MATERIAL FOR THE TASK →

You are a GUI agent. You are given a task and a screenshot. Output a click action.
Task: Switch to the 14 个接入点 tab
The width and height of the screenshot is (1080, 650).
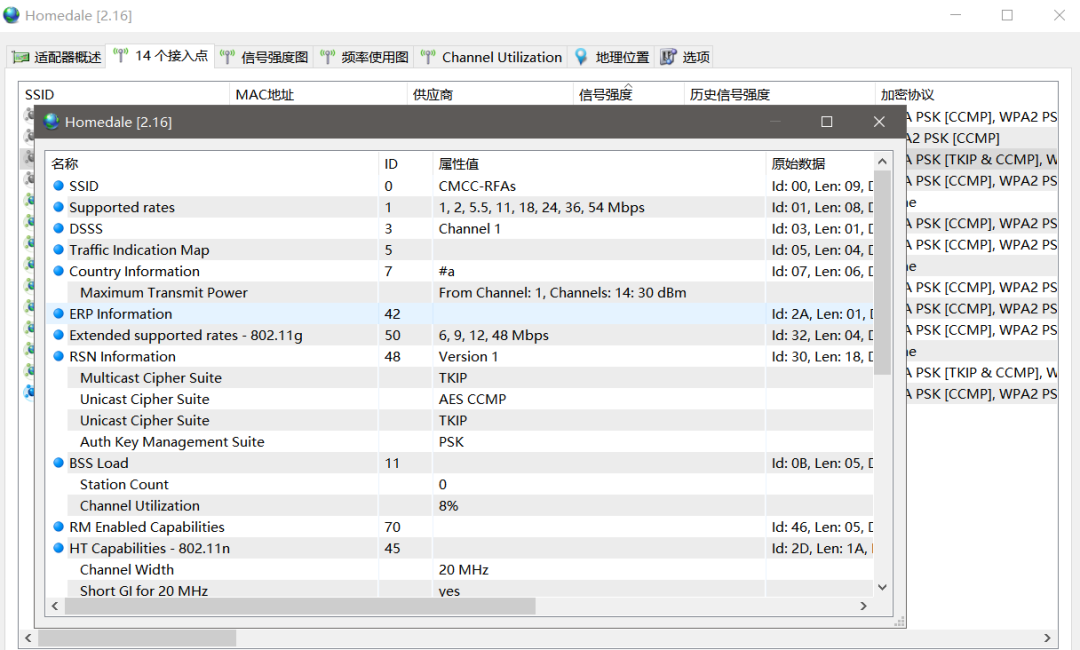(160, 57)
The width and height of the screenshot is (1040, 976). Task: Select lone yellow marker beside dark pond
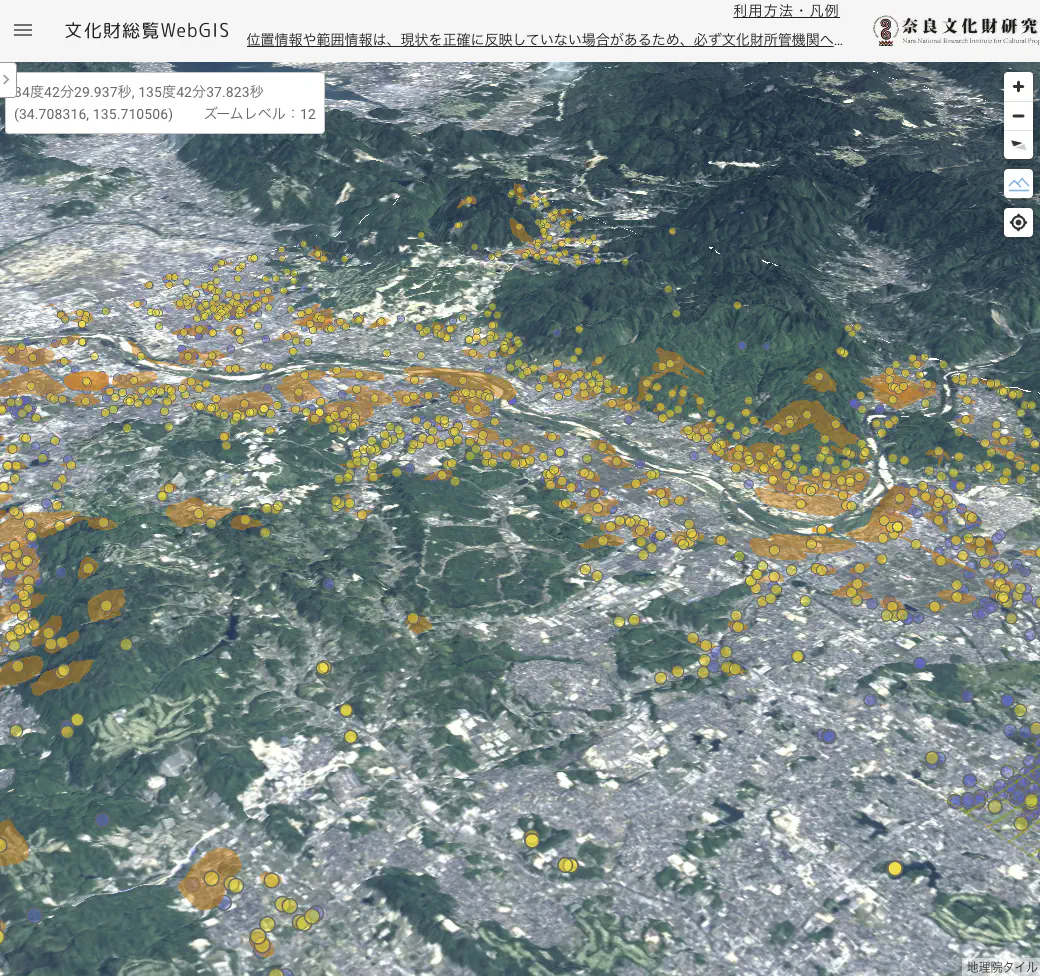pos(895,869)
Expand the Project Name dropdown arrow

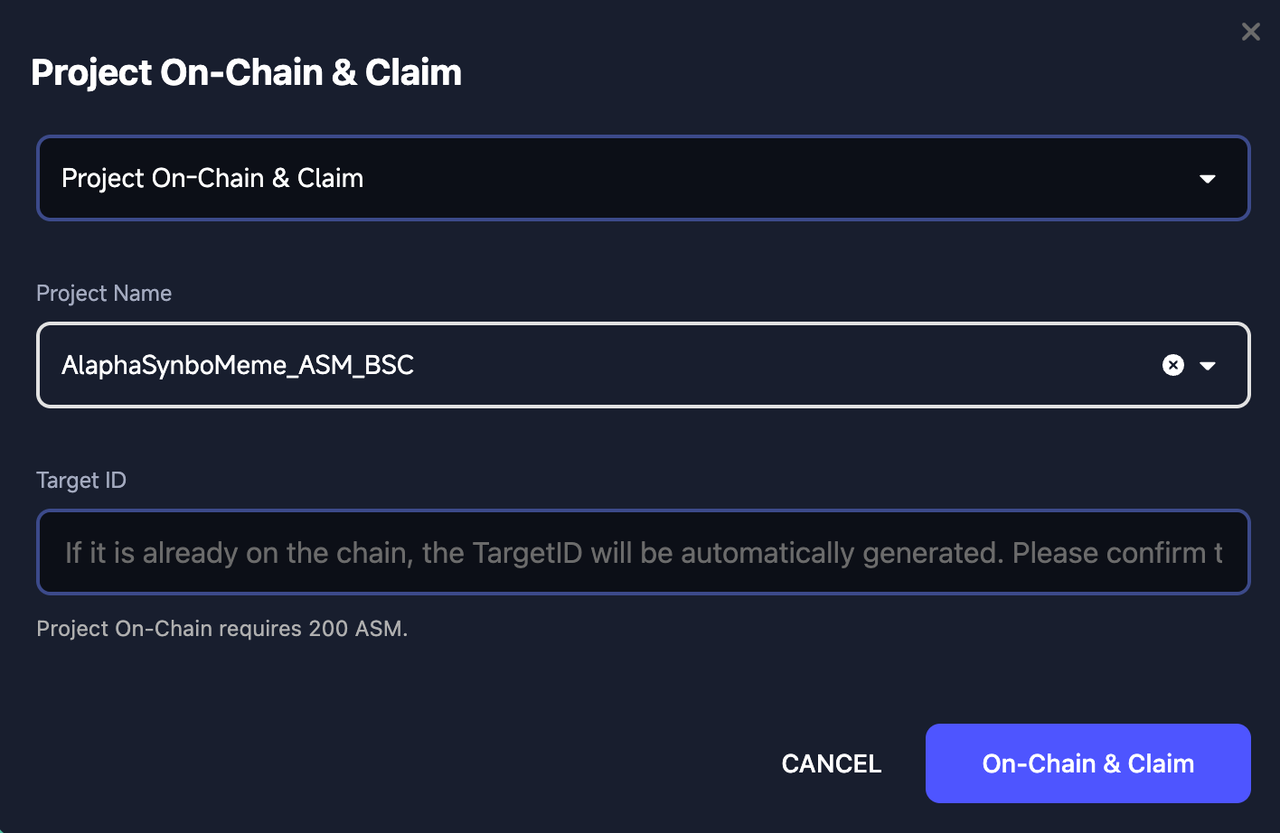[x=1207, y=366]
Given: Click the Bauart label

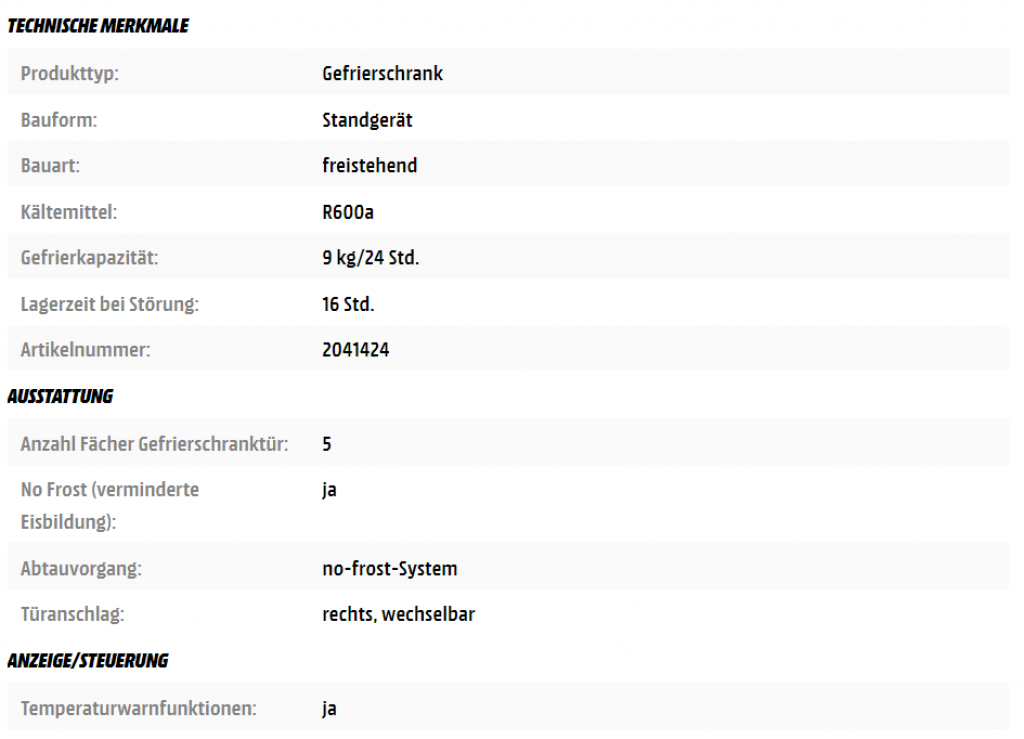Looking at the screenshot, I should tap(50, 166).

WHAT YOU NEED TO DO → Please return the full listing exactly as given, with the images left out.

PROBLEM SOLUTION →
You are a GUI agent. You are given a task and a screenshot. Output a click action.
Task: Switch to the 14 个接入点 tab
The width and height of the screenshot is (1080, 650).
(160, 57)
The width and height of the screenshot is (1040, 976). Task: Select lone yellow marker beside dark pond
pos(895,869)
Expand the Project Name dropdown arrow

[x=1207, y=366]
Given: Click the Bauart label

Looking at the screenshot, I should tap(50, 166).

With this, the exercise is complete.